Convert the entries from the line containing "Open the Civilization" up to and including the line containing "pyautogui.click(x=254, y=418)" into a JSON list of strings with one string per line, and leave out blank lines.

++++++++

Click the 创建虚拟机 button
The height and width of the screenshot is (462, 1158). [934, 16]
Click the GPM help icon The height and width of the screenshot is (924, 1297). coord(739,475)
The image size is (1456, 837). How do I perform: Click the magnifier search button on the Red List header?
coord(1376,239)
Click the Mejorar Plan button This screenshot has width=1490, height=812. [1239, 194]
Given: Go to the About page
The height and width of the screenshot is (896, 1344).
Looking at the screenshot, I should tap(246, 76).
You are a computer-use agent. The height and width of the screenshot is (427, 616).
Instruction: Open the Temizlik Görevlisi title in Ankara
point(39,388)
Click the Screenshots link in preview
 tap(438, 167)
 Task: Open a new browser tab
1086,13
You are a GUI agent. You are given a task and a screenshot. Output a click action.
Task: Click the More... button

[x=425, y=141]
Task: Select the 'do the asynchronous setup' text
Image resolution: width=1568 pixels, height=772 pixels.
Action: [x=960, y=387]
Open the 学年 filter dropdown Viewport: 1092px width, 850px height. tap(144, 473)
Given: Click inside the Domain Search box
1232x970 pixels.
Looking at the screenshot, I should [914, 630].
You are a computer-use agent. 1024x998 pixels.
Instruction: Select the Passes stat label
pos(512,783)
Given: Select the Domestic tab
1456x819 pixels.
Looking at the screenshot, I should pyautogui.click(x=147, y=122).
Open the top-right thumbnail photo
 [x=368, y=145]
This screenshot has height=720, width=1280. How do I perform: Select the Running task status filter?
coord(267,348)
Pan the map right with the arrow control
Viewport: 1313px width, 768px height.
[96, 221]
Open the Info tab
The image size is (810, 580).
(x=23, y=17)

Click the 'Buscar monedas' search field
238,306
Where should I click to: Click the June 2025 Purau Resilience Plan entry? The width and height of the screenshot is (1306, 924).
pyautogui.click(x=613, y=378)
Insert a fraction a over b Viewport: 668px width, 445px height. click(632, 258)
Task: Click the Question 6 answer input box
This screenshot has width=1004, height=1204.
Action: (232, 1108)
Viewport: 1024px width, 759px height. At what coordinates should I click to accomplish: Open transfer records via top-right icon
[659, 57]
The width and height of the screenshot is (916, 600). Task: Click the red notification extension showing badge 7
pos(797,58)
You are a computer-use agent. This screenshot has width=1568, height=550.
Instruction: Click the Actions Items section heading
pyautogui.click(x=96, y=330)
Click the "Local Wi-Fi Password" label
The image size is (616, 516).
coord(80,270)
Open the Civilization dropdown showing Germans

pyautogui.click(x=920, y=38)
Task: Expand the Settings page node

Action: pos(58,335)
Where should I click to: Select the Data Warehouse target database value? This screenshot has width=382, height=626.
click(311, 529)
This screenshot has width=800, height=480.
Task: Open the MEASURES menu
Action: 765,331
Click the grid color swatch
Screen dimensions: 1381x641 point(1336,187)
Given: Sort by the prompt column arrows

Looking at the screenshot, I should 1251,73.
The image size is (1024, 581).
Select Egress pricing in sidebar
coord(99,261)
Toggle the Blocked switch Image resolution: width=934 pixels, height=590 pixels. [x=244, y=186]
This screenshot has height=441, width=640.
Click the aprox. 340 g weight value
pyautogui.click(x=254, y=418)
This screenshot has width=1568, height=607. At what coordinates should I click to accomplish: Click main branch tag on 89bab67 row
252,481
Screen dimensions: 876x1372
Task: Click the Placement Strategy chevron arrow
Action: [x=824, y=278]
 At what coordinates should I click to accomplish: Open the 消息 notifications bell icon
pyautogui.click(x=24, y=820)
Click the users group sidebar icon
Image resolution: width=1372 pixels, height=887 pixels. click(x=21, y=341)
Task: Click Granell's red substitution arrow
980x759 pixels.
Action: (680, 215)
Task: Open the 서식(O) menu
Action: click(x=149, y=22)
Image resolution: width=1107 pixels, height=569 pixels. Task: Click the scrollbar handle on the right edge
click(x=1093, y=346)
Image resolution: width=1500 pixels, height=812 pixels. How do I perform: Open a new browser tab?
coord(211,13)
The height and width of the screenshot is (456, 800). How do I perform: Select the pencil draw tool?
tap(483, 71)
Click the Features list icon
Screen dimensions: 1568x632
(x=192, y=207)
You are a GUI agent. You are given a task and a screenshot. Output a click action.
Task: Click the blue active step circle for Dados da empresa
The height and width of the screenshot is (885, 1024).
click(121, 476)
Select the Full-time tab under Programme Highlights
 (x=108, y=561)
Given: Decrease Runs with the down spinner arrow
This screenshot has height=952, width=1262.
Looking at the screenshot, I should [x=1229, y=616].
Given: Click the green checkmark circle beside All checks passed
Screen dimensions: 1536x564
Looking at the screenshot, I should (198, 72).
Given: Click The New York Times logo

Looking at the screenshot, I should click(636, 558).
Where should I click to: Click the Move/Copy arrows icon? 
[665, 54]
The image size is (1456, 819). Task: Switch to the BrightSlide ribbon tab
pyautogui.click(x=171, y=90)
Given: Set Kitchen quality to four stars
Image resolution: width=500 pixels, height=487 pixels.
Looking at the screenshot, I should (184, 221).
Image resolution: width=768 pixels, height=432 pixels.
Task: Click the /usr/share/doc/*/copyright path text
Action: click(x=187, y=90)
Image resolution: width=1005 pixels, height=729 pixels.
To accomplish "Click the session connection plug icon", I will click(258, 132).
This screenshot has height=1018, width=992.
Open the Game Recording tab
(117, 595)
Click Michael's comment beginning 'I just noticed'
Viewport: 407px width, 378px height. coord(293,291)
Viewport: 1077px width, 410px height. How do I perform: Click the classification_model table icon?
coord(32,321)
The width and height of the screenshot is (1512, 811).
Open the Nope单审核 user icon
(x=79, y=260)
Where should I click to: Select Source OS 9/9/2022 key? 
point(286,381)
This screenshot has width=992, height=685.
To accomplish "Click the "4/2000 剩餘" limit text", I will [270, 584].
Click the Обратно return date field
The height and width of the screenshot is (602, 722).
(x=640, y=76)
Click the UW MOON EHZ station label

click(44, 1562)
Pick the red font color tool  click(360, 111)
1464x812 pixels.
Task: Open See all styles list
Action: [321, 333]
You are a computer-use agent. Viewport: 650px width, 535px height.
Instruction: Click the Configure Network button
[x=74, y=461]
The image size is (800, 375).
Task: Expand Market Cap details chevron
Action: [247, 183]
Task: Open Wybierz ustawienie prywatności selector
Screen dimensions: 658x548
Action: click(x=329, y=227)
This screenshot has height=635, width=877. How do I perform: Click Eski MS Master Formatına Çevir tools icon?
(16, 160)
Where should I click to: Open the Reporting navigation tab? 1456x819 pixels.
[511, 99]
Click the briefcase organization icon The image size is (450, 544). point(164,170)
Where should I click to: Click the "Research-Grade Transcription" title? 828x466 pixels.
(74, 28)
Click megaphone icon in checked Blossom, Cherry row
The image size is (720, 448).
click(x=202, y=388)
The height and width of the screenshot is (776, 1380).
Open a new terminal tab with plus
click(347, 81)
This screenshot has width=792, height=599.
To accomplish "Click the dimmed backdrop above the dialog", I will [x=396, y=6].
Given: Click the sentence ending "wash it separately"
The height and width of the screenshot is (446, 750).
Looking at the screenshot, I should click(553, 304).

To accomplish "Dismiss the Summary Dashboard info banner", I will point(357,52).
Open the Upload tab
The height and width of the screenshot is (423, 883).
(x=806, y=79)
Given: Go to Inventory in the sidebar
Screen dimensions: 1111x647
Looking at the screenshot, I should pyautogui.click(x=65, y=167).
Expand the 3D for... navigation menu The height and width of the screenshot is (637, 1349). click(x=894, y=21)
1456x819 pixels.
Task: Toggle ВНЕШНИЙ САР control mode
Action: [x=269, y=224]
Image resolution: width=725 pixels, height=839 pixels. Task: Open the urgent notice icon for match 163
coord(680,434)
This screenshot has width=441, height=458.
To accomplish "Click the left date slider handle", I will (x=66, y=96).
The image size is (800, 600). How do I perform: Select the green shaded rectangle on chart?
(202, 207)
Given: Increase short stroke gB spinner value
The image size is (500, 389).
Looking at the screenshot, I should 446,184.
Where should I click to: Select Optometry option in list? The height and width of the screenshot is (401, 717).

++++++++

Result of this exercise:
[
  "Open the Civilization dropdown showing Germans",
  "pyautogui.click(x=920, y=38)",
  "Task: Expand the Settings page node",
  "Action: pos(58,335)",
  "Where should I click to: Select the Data Warehouse target database value? This screenshot has width=382, height=626.",
  "click(311, 529)",
  "This screenshot has width=800, height=480.",
  "Task: Open the MEASURES menu",
  "Action: 765,331",
  "Click the grid color swatch",
  "Screen dimensions: 1381x641 point(1336,187)",
  "Given: Sort by the prompt column arrows",
  "Looking at the screenshot, I should 1251,73.",
  "The image size is (1024, 581).",
  "Select Egress pricing in sidebar",
  "coord(99,261)",
  "Toggle the Blocked switch Image resolution: width=934 pixels, height=590 pixels. [x=244, y=186]",
  "This screenshot has height=441, width=640.",
  "Click the aprox. 340 g weight value",
  "pyautogui.click(x=254, y=418)"
]